Cognitive joy tooling #2: textual topography

Profiling a text's characteristics using embeddings and plots

Index

  1. Introduction
  2. Textual Topography
  3. Examples and Evaluation
  4. Characteristics’ representative embedding design
  5. Evolution

Introduction

I was watching Amelia Wattenberger’s “Climbing the Ladder of Abstraction” 1, in which she talks about how the levels of abstraction serve different purposes. Once we can’t deal with the cognitive load of having all the information displayed in all abstraction levels at once, making it easy to navigate to its different layers can augment us to solve various tasks. She talks about how AI eases this movement.

At some point, she shows Kurt Vonnegut’s “Shapes of Stories” and a plot representing it, using “mood” in the vertical axis and time in the horizontal axis to represent how a story’s mood varies. She even suggests one could interact with the plot to change the story’s shape.

Kurt Vonnegut’s 'Shape of Stories' illustrates how narratives follow universal emotional arcs, from tragedy to triumph. Source: Amelia Wattenberger's Climbing the ladder of abstraction.

I’ve been inspired and decided to play with text’s shapes as “textual topography”. For example, here’s the topography for A relevance revolution for knowledge workers with respect to optimism.

I use a moving average to smooth the topography. The individual points are still interpretable. If you hover the mouse in the valleys and peaks, the phrases contain an optimistic/pessimistic mood.

The complete code is available, and I will comment on specific parts.

Textual Topography

I’m using the generic name of Textual Topography since I’m splitting it into domain, characteristic, and anti-characteristic, so it can adapt to different tasks.
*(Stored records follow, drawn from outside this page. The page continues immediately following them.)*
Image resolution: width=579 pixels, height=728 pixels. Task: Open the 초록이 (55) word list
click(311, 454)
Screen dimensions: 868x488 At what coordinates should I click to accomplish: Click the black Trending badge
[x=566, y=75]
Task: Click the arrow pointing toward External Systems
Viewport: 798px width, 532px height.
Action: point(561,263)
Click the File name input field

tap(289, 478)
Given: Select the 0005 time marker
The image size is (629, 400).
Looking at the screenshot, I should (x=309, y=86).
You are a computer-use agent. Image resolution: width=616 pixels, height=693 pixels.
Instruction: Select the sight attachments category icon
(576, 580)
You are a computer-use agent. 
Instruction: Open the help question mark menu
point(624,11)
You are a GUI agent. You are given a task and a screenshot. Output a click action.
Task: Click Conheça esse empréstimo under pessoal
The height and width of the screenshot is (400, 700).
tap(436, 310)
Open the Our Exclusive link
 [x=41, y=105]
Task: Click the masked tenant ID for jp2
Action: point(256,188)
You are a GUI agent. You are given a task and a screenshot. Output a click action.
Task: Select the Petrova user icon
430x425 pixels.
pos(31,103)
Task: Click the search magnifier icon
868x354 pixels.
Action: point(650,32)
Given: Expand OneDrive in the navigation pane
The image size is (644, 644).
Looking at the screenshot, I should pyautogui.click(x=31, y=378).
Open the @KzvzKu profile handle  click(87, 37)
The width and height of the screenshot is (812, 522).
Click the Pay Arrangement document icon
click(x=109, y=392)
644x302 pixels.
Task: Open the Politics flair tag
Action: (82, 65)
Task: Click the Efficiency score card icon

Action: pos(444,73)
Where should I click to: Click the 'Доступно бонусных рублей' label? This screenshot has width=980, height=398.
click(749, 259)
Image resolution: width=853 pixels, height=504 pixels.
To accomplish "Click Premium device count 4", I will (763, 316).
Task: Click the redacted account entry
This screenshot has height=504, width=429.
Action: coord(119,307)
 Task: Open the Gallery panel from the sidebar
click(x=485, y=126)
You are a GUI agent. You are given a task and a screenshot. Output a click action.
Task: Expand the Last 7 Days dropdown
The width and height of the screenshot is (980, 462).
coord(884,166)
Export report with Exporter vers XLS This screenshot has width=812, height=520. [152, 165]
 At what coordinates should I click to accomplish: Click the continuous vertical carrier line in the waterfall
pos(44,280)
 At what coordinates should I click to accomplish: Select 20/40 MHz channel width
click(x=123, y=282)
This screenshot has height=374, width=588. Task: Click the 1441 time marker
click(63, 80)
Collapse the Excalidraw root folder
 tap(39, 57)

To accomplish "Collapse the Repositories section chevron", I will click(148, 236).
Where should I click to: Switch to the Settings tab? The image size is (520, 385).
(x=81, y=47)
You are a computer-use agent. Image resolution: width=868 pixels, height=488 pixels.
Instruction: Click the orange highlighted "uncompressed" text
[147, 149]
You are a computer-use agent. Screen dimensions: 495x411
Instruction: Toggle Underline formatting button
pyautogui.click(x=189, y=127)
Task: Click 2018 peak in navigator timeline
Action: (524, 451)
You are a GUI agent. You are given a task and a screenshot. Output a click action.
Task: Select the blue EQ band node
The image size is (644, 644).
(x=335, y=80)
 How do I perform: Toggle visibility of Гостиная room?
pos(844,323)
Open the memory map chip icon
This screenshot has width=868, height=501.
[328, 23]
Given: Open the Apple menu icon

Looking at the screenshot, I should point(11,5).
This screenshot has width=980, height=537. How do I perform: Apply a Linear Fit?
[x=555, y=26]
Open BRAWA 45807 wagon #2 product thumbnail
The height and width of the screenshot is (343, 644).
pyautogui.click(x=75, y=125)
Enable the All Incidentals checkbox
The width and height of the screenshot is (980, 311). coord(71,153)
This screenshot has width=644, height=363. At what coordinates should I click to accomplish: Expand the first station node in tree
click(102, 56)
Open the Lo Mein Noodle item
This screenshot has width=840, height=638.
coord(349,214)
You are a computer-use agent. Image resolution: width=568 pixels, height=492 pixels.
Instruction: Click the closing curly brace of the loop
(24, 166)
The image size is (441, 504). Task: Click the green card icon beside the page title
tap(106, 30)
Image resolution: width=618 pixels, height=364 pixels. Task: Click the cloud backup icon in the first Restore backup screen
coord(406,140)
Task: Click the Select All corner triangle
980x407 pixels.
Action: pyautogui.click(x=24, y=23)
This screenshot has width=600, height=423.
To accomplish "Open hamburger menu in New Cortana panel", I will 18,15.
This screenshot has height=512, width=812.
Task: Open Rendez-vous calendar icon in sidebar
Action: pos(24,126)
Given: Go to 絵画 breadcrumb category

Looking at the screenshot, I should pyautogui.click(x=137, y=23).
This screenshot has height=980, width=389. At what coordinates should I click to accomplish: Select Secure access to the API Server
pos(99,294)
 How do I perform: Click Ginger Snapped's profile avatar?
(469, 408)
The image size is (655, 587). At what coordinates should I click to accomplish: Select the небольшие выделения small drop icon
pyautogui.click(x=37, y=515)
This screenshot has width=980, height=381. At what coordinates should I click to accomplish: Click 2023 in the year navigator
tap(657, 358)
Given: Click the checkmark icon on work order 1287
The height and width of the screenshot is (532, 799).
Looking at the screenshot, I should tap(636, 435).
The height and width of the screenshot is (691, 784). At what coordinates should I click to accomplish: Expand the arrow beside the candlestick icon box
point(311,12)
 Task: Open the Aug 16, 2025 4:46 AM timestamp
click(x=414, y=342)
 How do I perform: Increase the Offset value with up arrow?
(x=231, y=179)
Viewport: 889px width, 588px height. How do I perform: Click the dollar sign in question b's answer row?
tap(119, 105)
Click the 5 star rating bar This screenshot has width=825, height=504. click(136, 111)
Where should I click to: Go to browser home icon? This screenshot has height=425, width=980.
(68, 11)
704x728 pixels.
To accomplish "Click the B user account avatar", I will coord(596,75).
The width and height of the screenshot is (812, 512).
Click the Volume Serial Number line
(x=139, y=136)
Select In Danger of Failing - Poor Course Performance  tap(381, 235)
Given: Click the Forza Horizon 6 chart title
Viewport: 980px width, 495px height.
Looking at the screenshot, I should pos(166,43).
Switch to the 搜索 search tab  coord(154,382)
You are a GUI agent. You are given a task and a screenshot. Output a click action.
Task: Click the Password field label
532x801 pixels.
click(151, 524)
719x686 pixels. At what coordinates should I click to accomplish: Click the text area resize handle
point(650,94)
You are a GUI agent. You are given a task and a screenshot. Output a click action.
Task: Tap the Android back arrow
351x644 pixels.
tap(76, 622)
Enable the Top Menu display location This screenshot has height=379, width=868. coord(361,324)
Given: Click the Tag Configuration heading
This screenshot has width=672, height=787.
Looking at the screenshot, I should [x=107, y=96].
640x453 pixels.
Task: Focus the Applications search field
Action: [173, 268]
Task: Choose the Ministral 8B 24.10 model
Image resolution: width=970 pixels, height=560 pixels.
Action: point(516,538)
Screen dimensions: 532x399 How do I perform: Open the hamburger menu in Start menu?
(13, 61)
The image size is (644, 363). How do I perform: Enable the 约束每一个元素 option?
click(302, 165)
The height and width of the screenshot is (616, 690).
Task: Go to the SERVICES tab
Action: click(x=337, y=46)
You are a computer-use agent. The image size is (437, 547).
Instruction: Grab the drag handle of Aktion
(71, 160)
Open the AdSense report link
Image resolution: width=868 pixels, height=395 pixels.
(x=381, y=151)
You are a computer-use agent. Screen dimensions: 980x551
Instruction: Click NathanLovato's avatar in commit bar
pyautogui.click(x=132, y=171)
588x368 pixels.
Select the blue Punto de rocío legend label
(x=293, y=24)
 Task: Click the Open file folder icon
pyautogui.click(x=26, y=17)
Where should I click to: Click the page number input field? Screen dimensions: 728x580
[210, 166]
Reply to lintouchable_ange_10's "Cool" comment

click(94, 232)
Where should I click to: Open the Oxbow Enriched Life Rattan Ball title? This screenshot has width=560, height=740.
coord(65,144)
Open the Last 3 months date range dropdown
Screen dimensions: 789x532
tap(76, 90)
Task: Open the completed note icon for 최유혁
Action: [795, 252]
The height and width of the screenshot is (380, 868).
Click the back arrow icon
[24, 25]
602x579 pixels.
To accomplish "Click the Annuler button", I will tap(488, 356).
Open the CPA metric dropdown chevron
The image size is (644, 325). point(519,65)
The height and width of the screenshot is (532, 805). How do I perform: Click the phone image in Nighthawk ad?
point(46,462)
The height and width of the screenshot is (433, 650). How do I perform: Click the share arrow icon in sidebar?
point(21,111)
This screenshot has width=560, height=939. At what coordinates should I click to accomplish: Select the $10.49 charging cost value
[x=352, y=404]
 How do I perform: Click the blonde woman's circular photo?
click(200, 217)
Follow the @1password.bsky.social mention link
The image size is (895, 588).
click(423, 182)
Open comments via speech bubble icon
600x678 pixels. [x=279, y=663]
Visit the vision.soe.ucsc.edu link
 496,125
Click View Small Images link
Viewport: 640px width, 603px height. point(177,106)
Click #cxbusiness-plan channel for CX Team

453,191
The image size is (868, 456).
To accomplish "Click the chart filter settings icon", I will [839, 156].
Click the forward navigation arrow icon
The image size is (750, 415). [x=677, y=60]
A domain is a relevant dimension for textual analysis: mood, style, and tone. A characteristic is a specific value inside these domains, and an anti-characteristic to contrast it, making the landscape more distinguishable. For example:

To estimate the intensity of the characteristic, I’ve found inspiration in another Amelia Wattenberger’s work 2. I generate a reference embedding for the characteristic and for the anti-characteristic. I either use a fixed prompt or an excerpt from the input text to set the theme for the LLM and request it to write sentences “which the {domain} is extremely {characteristic}”, then I average the embeddings of these sentences and use them as the reference.

A minimal version of the plot that I use in my Emacs feature along with a link to the interactive HTML version from Plotly so I can explore the sentences over the topography.

I break the input text into sentences that become embeddings, too. I compare the sentence embeddings to the reference embedding and normalize by the difference between the reference embedding from the characteristic and the one from the anti-characteristic. Finally, I use a moving average to smooth the topography.

Examples and Evaluation

To evaluate if the approach makes sense and the topography represents reasonably the content, I generated four synthetic examples. The two stories are intended to have a particular shape for the happy mood. One is a half happy and half unhappy story excerpt. The other has a happy-unhappy-happy-unhappy pattern. The other two are an essay on AI and the introduction of a scientific article about evolution, both intended to test optimistic mood.

This is the story where half of it has a happy mood, while the rest should be sad.
In this story, we should have a wave of happy and unhappy moments.
The synthetic AI essay has half optimistic sentences, while the rest is pessimistic.
The scientific article about evolution is half optimistic sentences, half pessimistic.

The plots generally follow the expected shape of these synthetic extreme examples. Since manual inspection of real cases sounds plausible, I will give it a try as-is and see how useful it is.

Characteristics’ representative embedding design

Contextualizing using the input text

In the very first version, I used a very short prompt to create the reference sentences: “Generate an example of sentence extracted from a literary classic novel in which the {domain} is {characteristic}.”. It worked perfectly for the synthetic examples I created since I started with the ones based on stories.

def generate_instances_of_domain_and_characteristic(domain, characteristic, n=10, verbose=False, prompt=None):
    # Initialize the OpenAI model with a higher temperature for variety
    llm = OpenAI(temperature=0.8, max_tokens=200)

    # Define the prompt
    if not prompt:
        prompt = f"Generate an example of sentence extracted from a literary classic novel in which the {domain} is {characteristic}."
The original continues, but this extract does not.